ECLI:NL:RBUTR:2011:BQ2824
Rechtbank Utrecht
- Eerste aanleg - meervoudig
- I. Bruna
- M.J. Grapperhaus
- J. Schwillens
- Rechtspraak.nl
Niet-ontvankelijkheid van het Openbaar Ministerie in vervolging wegens onvoldoende bewijs
In deze strafzaak, behandeld door de Rechtbank Utrecht, is de officier van justitie niet-ontvankelijk verklaard in de vervolging van de verdachte. De zaak werd aanhangig gemaakt op de terechtzittingen van 27 september 2010 en 31 januari 2011. De rechtbank oordeelde dat de officier van justitie voorafgaand aan de zitting van 27 september 2010 al had aangegeven dat er onvoldoende bewijs was om de verdachte te vervolgen. Ondanks deze kennisgeving heeft het openbaar ministerie de zaak niet ingetrokken, wat volgens de rechtbank een grove veronachtzaming van de rechten van de verdachte betekende. De verdachte had een blanco strafblad en het belang om niet voor de rechter te verschijnen was groot. Hierdoor zag de rechtbank zich genoodzaakt om het openbaar ministerie niet-ontvankelijk te verklaren in de vervolging.
De tenlastelegging omvatte twee feiten: deelname aan een geweldsdelict op de Verdiweg te Amersfoort en het voorhanden hebben van een nabootsing van een vuurwapen. De verdediging voerde aan dat de schending van de beginselen van een behoorlijke procesorde zo ernstig was dat het openbaar ministerie haar recht tot vervolging had verspeeld.
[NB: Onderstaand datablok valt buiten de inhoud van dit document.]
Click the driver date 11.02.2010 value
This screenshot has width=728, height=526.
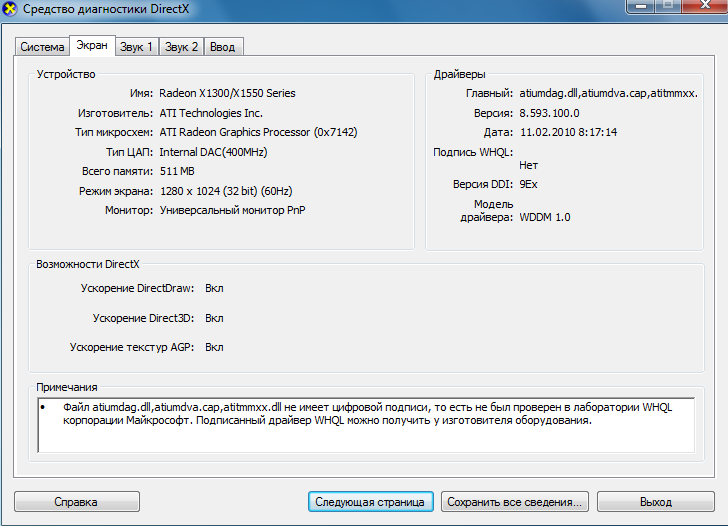pyautogui.click(x=568, y=132)
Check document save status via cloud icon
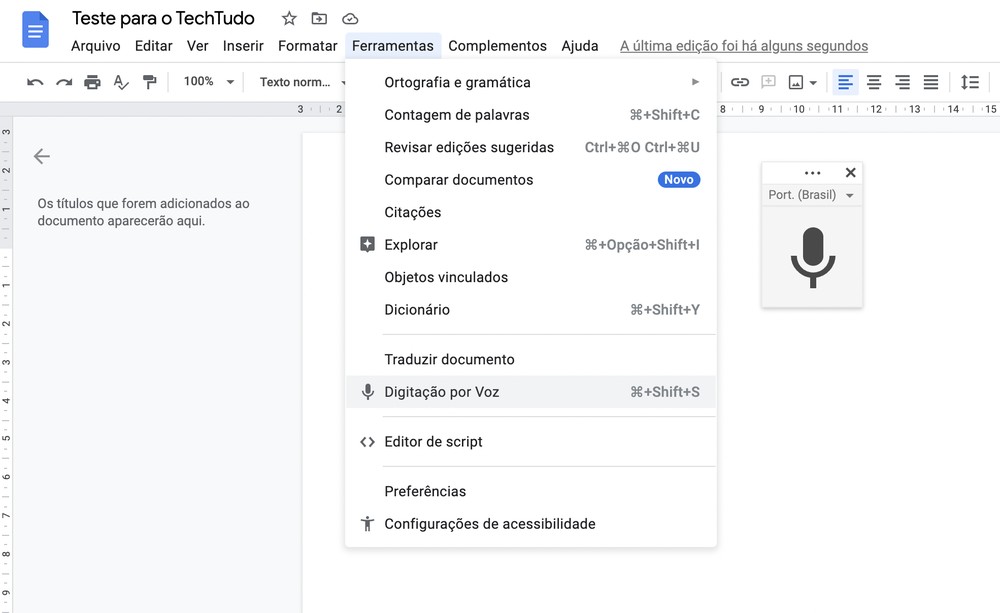Screen dimensions: 1000x613 (350, 17)
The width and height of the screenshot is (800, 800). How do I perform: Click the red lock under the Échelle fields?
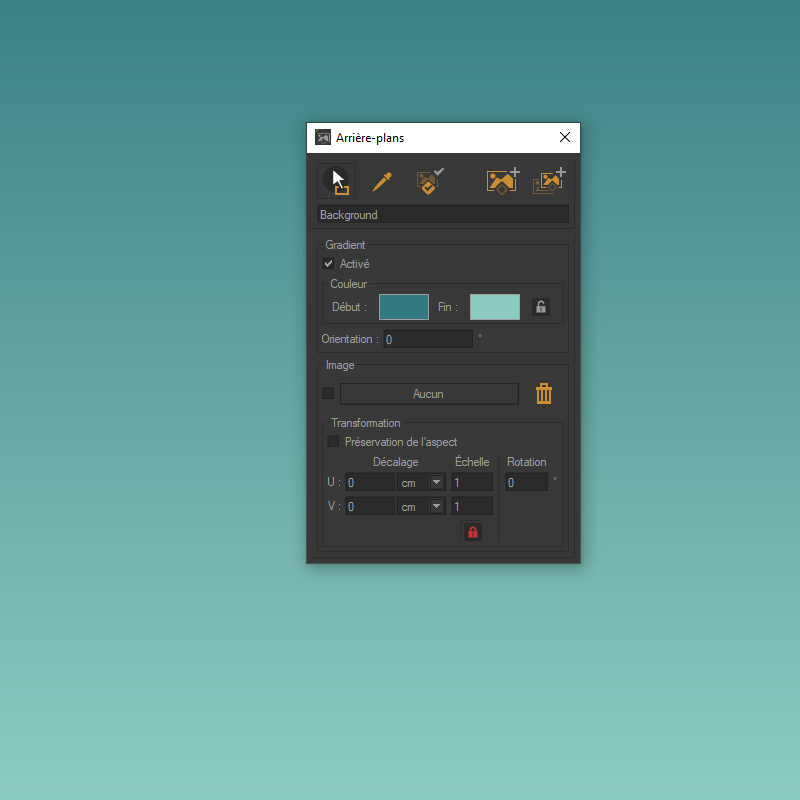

De officier van justitie erkende dat de handelwijze niet netjes was, maar vond dat dit niet tot niet-ontvankelijkheid moest leiden. De rechtbank oordeelde echter dat de officier van justitie, door niet tijdig te handelen, de belangen van de verdachte had verwaarloosd.
Het vonnis is uitgesproken op 31 januari 2011 door een meervoudige kamer, bestaande uit de voorzitter en twee rechters, en is openbaar gemaakt. De rechtbank heeft de zaak grondig beoordeeld en kwam tot de conclusie dat de vervolging niet kon doorgaan, wat resulteerde in de niet-ontvankelijkheid van het openbaar ministerie.